CourtGeorgia Supreme Court

Rehearing Denied July 16, 1948. [Copyrighted Material Omitted]

Syllabus by the Court.

1. (a) Neither the ordinance of 1908, nor the Building Code of the City of Atlanta of 1924 is sufficient to establish, in the instant case, a cause of action predicated upon negligence per se.

(b 1) Neither the ordinance of 1938 nor § 51-117 of the City Code of Atlanta is ultra vires as being beyond the charter powers of the city.

(b 2) Neither the ordinance of 1938 nor § 51-117 of the City Code of Atlanta, is a special ordinance for which provision has been made by the existing general State law contained in Code, § 54-402, and is therefore not in violating of article I, section IV, paragraph I, of the Constitution of 1877 (Code, § 2-401).

(b 3) Neither the ordinance of 1938 nor § 51-117 of the City Code is void as being an unlawful delegation of the legislative power of the city.

(b 4) Neither the ordinance of 1938 nor § 51-117 of the City Code is too vague and indefinite to constitute a valid city ordinance.

2. The ordinance of 1938 and City Code, § 51-117, each having a similar provision therein in which part IX of the Building Code of the City of Atlanta is made a necessary part thereof and where part IX of the Building Code was not made a part of the amended petition, it was error to overrule a demurrer directed to this omission.

3. The petition setting forth Section 10(4) of the Building Code of the City of Atlanta, which provides that 'Buildings of masonry, steel, or reinforced concrete construction in accordance with Sections 110 to 173, shall be considered fire resistive;' and where sections 110 to 173 were not made a part of the amended petition, it was error to overrule a demurrer directed to this omission.

4. There was no error in overruling other grounds of demurrer specified in the corresponding division of the opinion.

5. While acts of commission or omission must, to constitute actionable negligence, amount to a violation of some law, and while there is no law specifying any of the alleged negligent acts or omissions mentioned in the corresponding division of the opinion, infra, yet the Cide, § 105-401, makes unlawful both acts of commission and acts of omission if they constitute want of ordinary care, and since they are alleged to have occurred at the same time and place, they must be considered together and not separately on demurrer, although separate demurrers are directed to each respectively, and so considered it cannot be said as a matter of law that the alleged acts do not show a lack of ordinary care, but such questions must be determined by the jury.

6. The court did not err in sustaining other grounds of demurrer as set forth in the corresponding division of this opinion, and excepted to in the cross-bill.

7. Direction is given providing for opportunity to amend to meet rulings in divisions 2 and 3 of the opinion.

On main bills, judgments affirmed in part and reversed in part with directions.

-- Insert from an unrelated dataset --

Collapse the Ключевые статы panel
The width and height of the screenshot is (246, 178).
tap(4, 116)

On cross bills, judgments affirmed in part and reversed in part.

This was a suit in equity by O. B. Torbert against Mrs. Annie Lee Irwin, and the Winecoff Hotel Company, a partnership composed of A. F. Geele, Sr., A. F. Geele, Jr., and R. E. O'Connell, and each of the parties individually, for damages by reason of the death of petitioner's daughter in the Winecoff Hotel fire on December 7, 1946. The Arlington Corporation was also an original defendant.

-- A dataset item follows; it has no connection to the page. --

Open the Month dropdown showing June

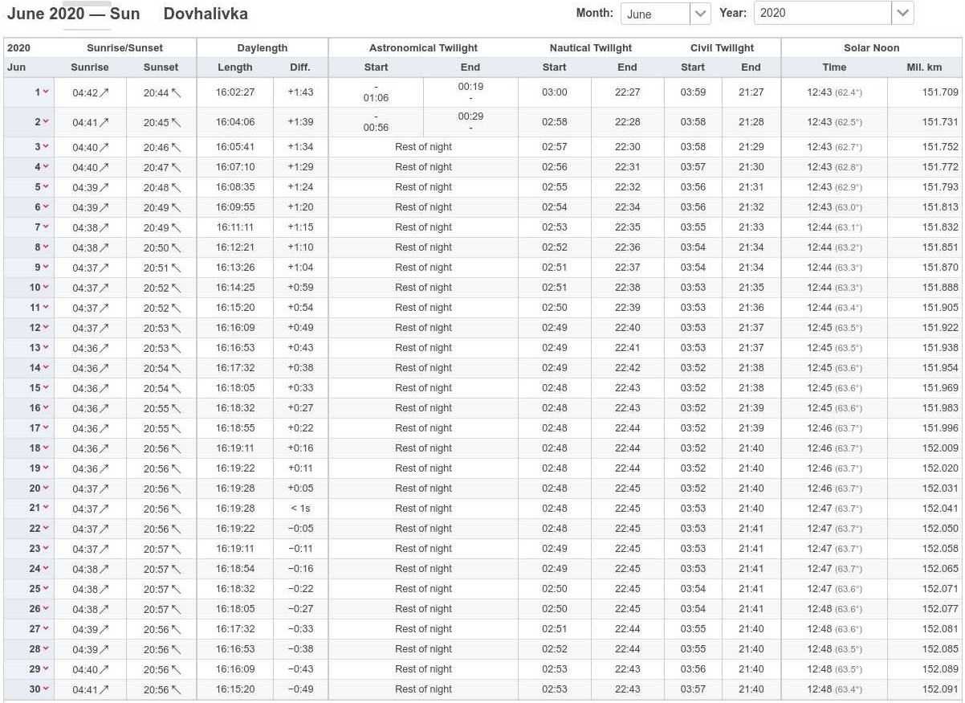tap(665, 14)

In seeking equitable relief others were made parties defendant, to wit: Life and Casualty Insurance Company of Tennessee; Home Fire and Marine Insurance Company; Royal Insurance Company, Ltd.; Fireman's Fund Insurance Company; Home Insurance Company of New York; Potomac Insurance Company; Ocean Accident & Guarantee Corporation, Ltd.; Caledonian Insurance Company, Inc.; Alan B. Ford, doing business as Avalon Hotel; Atlanta Laundries, Inc., doing business as American Laundries; W. S. Heiber, doing business as Henri Monet; E. D. Smith, Jr.; Smith, Kilpatrick, Cody, Rogers & McClatchey; T. E. Suttles, Tax Collector, Fulton County; W. Lee Morrison; William J. Burns; Ben T. Hewitt (Huiet?); Lee Baking Company; City of Atlanta; Armour & Company, and Williams Meat Company.

Other angles of this case have previously been before this court. Geele v. Torbert, 202 Ga. 482, 43 S.E.2d 702; Irwin v. Torbert, 202 Ga. 482, 43 S.E.2d 703; Geele v. Torbert, 46 S.E.2d 126; Arlington v. Torbert, 46 S.E.2d 259.

The questions now before the court are exceptions to the overruling of a general demurrer to the petition, and to overruling certain special demurrers. By cross bill, exceptions are taken to the ruling on all demurrers which were sustained.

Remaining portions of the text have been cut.